If you go to a balloon festival, you have to get up early, for they release the balloons in the very early morning, when the air is still and cool (giving the balloons more lift). There’s a little noise from the burners as they fill the balloons, but once they start to rise all is quiet and peaceful. The sky becomes full of color. I don’t think that man can improve on the beauty of God’s nature, but a sky with a full palette of balloons comes close. The picture below is from the Telluride festival; it doesn’t show many balloons, but it does give an idea of the grandeur of the setting.

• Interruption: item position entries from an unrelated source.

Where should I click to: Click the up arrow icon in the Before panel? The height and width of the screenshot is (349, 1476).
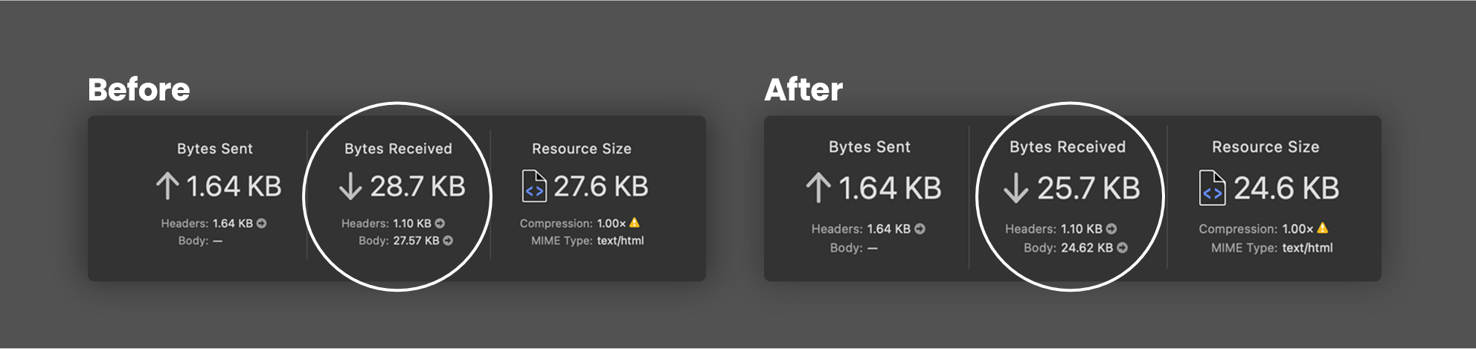pos(167,186)
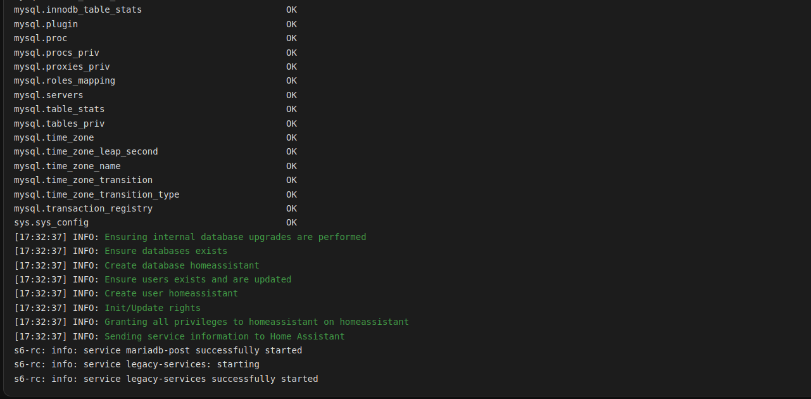
Task: Click the mysql.time_zone_leap_second table name
Action: [86, 151]
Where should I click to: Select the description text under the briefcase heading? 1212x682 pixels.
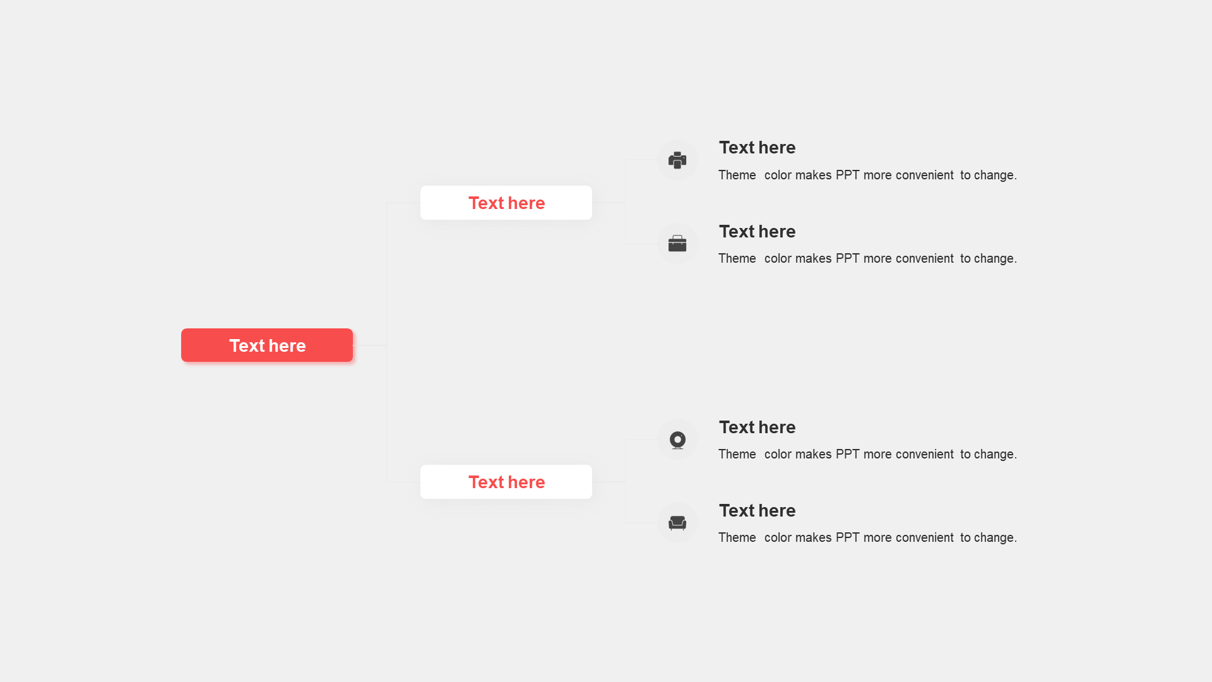[867, 259]
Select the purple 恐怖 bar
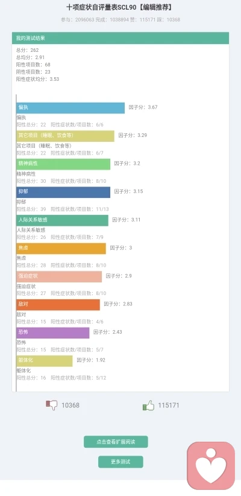Viewport: 241px width, 496px height. coord(53,332)
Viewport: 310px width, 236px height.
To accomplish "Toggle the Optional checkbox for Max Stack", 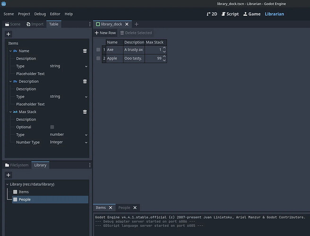I will click(x=52, y=127).
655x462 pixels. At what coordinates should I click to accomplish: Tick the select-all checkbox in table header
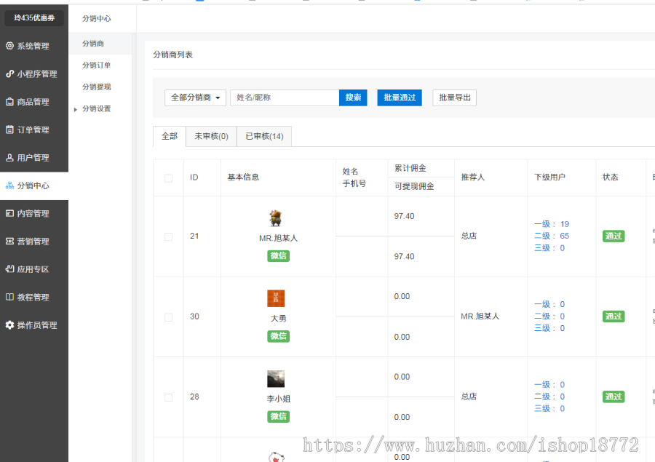(168, 177)
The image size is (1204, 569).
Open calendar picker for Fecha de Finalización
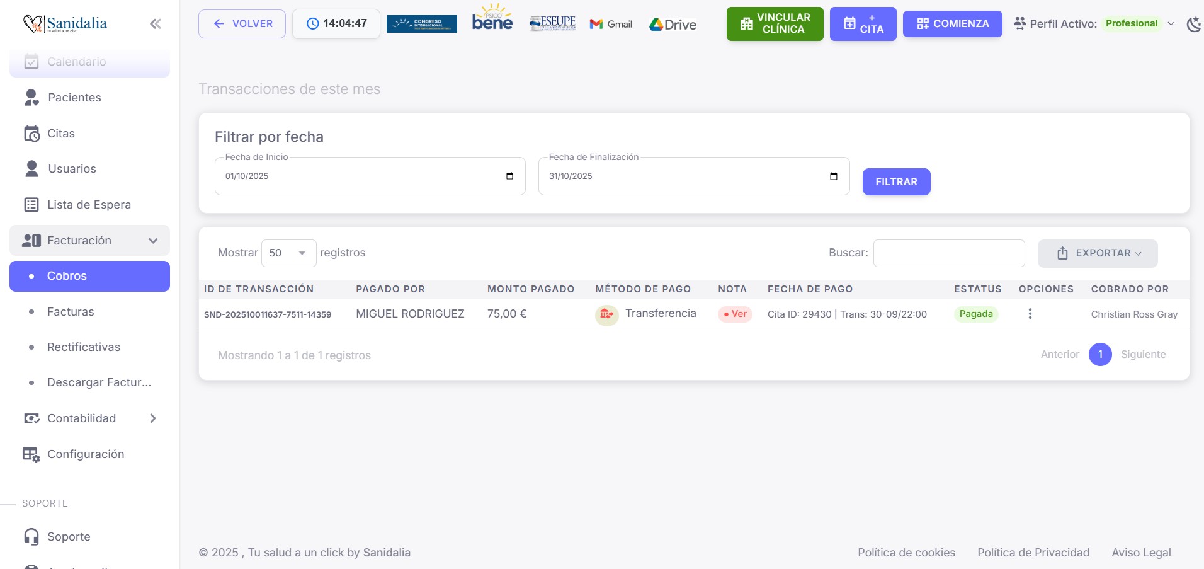(833, 176)
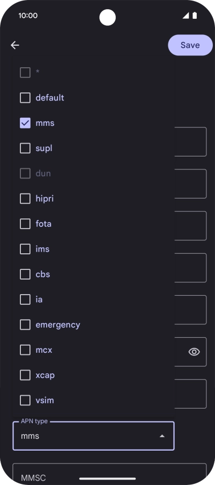Save the APN settings

[x=190, y=45]
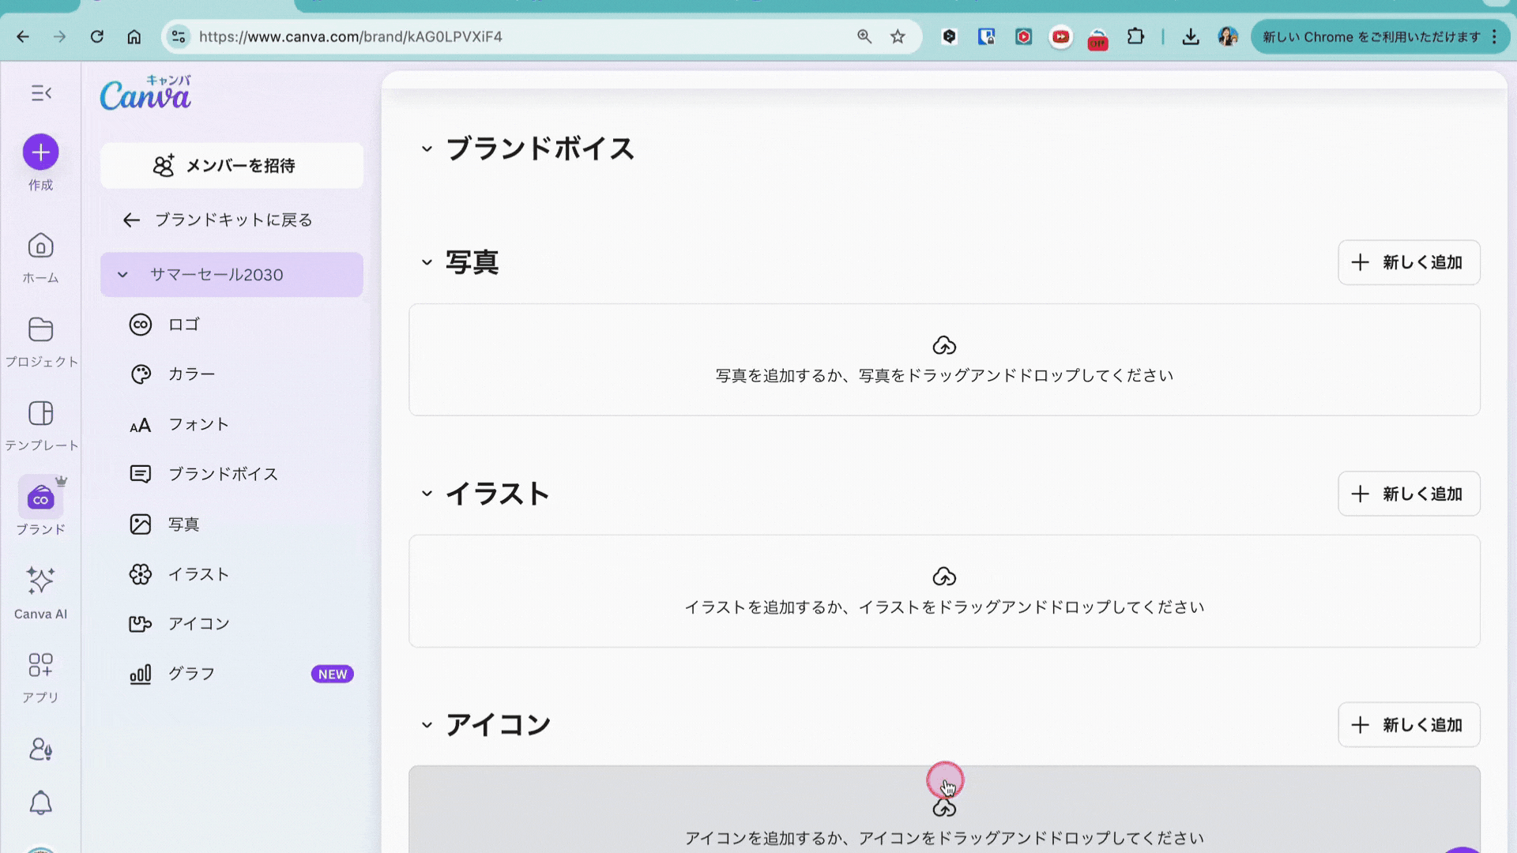This screenshot has width=1517, height=853.
Task: Collapse the イラスト section chevron
Action: point(427,494)
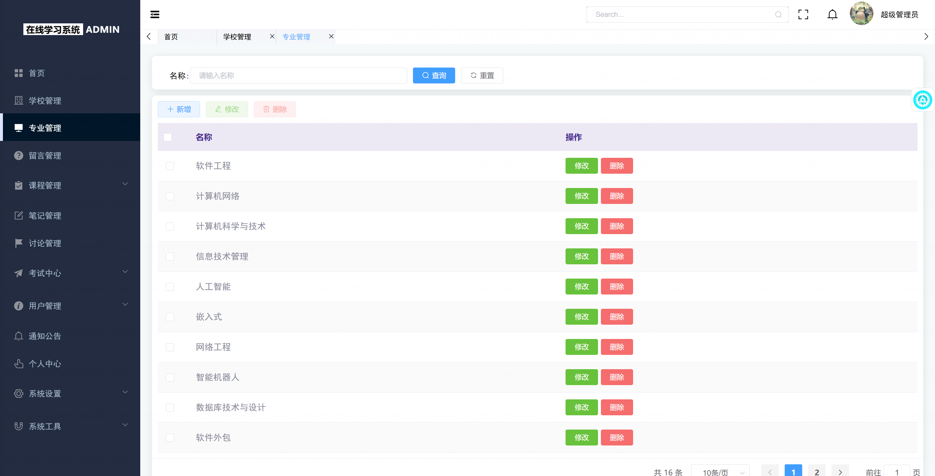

The largest festival in the United States is held at Albuquerque, New Mexico. Last year Barb Kocha attended it, and here are some of her thoughts. “It was a crisp fall morning and the blue sky was filled with a hundred plus brightly colored balloons of all colors and designs. It was like watching prayers going up as gifts to the Lord. Some balloons were sent up just for the fun of riding in that beautiful bright, pollution free, heavenly sky. Others were sent up to remember someone who had passed, a thank you for a birth, a prayer for someone who was very ill, or a celebration of an event such as a birthday or wedding. I imagined that these balloons were being lovingly sent up to heaven in hopes of the Lord receiving them.”
I also had religious thoughts when I watched the balloons rise and float. The stillness and peacefulness of the moment makes it natural to meditate, and it turned my thoughts upward. The grace of the balloons reminded me of God’s Grace lifting my sins away. Please read Psalms 121 where the writer lifts his eyes to the hills and remember: God loves YOU unconditionally.